April 4, 2026

10 observations after four weeks with OpenClaw

It’s been a very interesting 24 hours in my OpenClaw experience.

Yesterday, my claw blew my mind one-shotting some amazing biz stuff for me.

Today, Anthropic broke my integration, and unbreaking it ruined my Saturday evening.

Given that, I thought I’d brain dump my current observations:

  1. My trust level and dependence on OC have been too high for something so complicated and new. This stuff is BLEEDING EDGE and FRAGILE. (No regrets, tho... I still predict that agents are going to be even bigger than mobile, and being on the bleeding edge gives you a big advantage)
  2. I don’t care about OpenClaw, per se. The MODALITY is what’s important to me: I want to chat on my PHONE with an intelligent agent I TRUST to make changes to systems I’ve given it access to. The implementation details are TOTALLY irrelevant to me.
  3. The meteoric rise of OpenClaw was almost certainly contingent on early adopters freeloading on the Claude Max plan. Now that OC + Opus 4.6 will likely cost 10x as much per month, excitement will drop significantly among non-business users. (But I bet business users will still pay $1-2k per month - if they can TRUST IT).
  4. I’m starting to see a pattern where I use the LLM creativity to brainstorm and write a skill, but I DON’T need or want any AI involved in RUNNING the skill. I want the skill to be totally deterministic - a bunch of scripts running on a schedule, just like the old days - but my claw doesn’t default to this mode; I have to tell it to operate like this.
  5. My claw is TERRIBLE about error handling. It literally never lets me know when something failed. Which makes it hard to trust with anything important.
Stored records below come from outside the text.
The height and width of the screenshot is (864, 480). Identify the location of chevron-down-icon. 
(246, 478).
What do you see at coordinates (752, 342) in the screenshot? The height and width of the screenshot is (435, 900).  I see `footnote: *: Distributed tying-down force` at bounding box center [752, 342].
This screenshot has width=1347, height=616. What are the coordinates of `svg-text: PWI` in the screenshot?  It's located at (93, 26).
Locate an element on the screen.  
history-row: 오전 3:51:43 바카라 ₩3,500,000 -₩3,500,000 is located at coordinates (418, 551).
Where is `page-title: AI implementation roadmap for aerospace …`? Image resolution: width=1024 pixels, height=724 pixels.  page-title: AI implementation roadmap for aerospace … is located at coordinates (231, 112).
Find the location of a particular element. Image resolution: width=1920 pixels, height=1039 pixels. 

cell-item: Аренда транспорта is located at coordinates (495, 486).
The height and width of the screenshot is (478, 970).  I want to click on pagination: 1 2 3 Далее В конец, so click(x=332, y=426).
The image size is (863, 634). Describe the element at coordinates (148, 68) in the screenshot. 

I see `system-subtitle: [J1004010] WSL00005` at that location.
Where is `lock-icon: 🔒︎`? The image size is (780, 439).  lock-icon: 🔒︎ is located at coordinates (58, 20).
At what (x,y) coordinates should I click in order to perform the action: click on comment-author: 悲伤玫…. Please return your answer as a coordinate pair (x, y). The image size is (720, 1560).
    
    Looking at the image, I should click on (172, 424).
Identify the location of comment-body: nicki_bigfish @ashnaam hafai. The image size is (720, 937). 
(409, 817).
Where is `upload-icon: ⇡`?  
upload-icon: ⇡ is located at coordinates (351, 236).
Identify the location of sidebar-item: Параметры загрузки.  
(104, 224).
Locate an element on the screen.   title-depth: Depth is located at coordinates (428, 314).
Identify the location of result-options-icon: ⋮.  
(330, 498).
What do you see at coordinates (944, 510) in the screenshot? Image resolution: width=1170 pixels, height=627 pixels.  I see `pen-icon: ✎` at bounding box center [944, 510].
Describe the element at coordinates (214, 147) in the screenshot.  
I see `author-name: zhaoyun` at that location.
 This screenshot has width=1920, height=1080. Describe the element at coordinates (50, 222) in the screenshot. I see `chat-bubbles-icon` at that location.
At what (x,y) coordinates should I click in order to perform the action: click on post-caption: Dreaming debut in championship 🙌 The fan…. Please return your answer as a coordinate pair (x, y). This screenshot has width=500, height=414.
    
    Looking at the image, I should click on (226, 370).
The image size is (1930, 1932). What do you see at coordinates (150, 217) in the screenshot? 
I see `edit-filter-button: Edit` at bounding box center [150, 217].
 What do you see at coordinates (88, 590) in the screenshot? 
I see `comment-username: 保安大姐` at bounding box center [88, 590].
It seems like it should be a default for it to annoy the crap out of me when something didn’t run (or even better, just fix it, repair the skill, and let me know).
  6. OpenClaw is feeling more and more like using Linux as your desktop OS. I think this is reversable and there could be a kick ass open source agent (or tons of them), but it seems inevitable that there will be an Apple-esque “walled garden” version that is pretty constrained but “just works” for the top use cases of the average person.
  7. The flip side of this is that there probably will be solid demand for agents that cater to folks who AREN’T average. For example, I could imagine building a harness (or at least a set of skills compatible with a popular agent platform) to address the needs of a non-normal person like an independent consultant running a solo operation.
  8. Think of it like this... what if you could spend six months training an employee to be your dream assistant, and then sell clones of this person at zero-marginal cost?! It’d be like a staffing firm where you don’t have to pay the staff.
  9. Related: Lots of thought-leader-y types have been using their books and blog and podcast episodes to train an AI model and create a digital clone of themselves to sell to their students as a “cheaper coach”. But I think the REAL opportunity for thought-leader-y types might be to train their ideal digital VA and sell clones of it to other thought-leader-y types. In other words, don’t replace yourself with a cheaper version. Create your dream digital assistant and sell clones of it to your competitors.
  10. Skills will be the new apps. Once someone has a stable and useful digital assistant, being able to instantly give it a new skill will be worth LOTS of money. For example, let’s say my assistant is good at data analysis and writing software, but stinks at drafting marketing copy for a sales page, or creating ad creative for Instagram. How much would I pay to be able to drop in those skills? A LOT, assuming I trusted the creator of the skill. (e.g., If Seth Godin created an openclaw skill for drafting "permission marketing" sales pages, I’d probably pay $300 for it.)

Watch this space...

My low-level assumptions and opinions about digital assistants are evolving in real-time, but the high-level concept still looks like a total game-changer to me.